Jusqu’en 1984, il existait à cet endroit une digue fort connue de tous les ligériens, en particulier des roannais. Elle avait été construite en 1711 sous le règne du roi Louis XIV sur l’emplacement d’un ancien pont romain à cinq arches. D’ailleurs, au moyen âge, il y avait ici un des points les plus importants du Forez. Au XVIème siècle, on transportait le charbon de St-Rambert à St Nazaire sur le fleuve et ce passage était redouté des mariniers car il présentait de nombreux écueils. On fit sauter les rochers mais lors des fortes crues, les eaux étaient devenues dévastatrices, d’où la nécessité de construire cette digue, qui fut édifiée en 1 an.  Quelques pierres sont exposées dans la pelouse de la salle l’Orée Fleurie.  Elle a plusieurs fois protéger la ville de Roanne lors de grosses crues. On traversait à cet endroit par un pont métallique (style Eiffel) construit en 1895. La Digue et le pont ont été condamné et exécuté en 1984, n’ayant plus d’utilité avec  le barrage de Villerest : ils avaient 272 ans… Ils ont emporté avec eux beaucoup de poésie. Vous pouvez pique niquer ici en les imaginant.

L’EGLISE

pinay-eglise-1Elle a été construite au milieu du 18ème siècle par décision du Conseil Municipal de 1851 alors que la construction du clocher date de 1843.

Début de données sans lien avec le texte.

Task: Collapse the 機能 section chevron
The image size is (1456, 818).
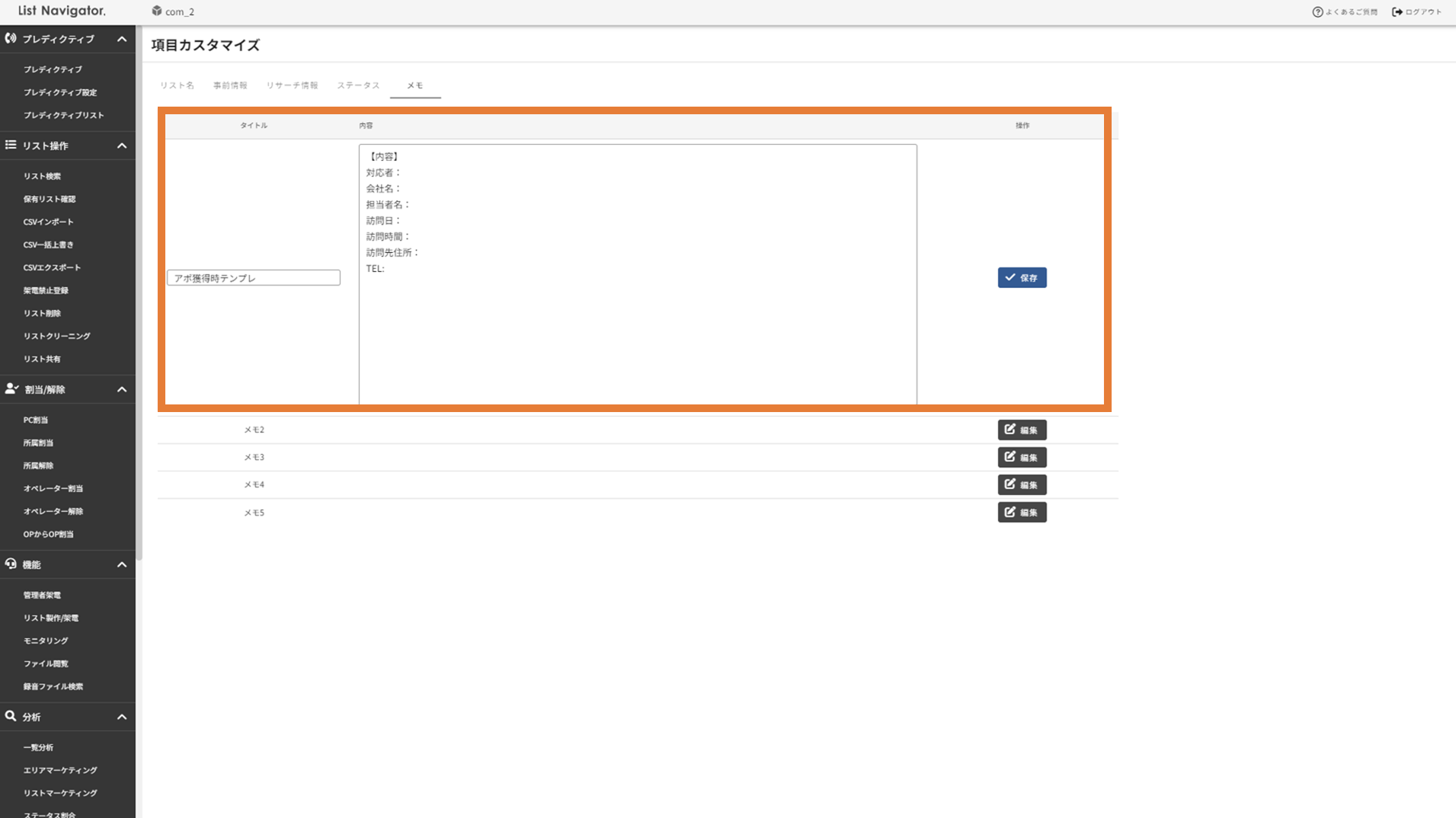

Elle est à trois nefs voûtées séparées par des colonnes. La chaire, ainsi que le maître autel, sont en marbre blanc.

Le patron de cette sainte église se nomme Saint-Roch, il n’y avait pas de statue le représentant à l’église mais c’est chose faite depuis le 15 août 2009 date à laquelle une statue a été installée dans le chœur. Dans ce dernier le soleil pénètre par deux grands et beaux vitraux. Une belle rosace que l’on trouve se reflétant sur la place de l’église surmonte le portail principal. L'église peut contenir environ 160 personnes.

A noter un très beau chemin de croix. Elle a été entièrement rénovée en 1994.

Contre le mur extérieur gauche est fixée une table d'autel en granit 175 x 95 x 20 cm datant du XIIème siècle. C'était une ancienne marche du parvis de l'église actuelle découverte quand il a été modernisé.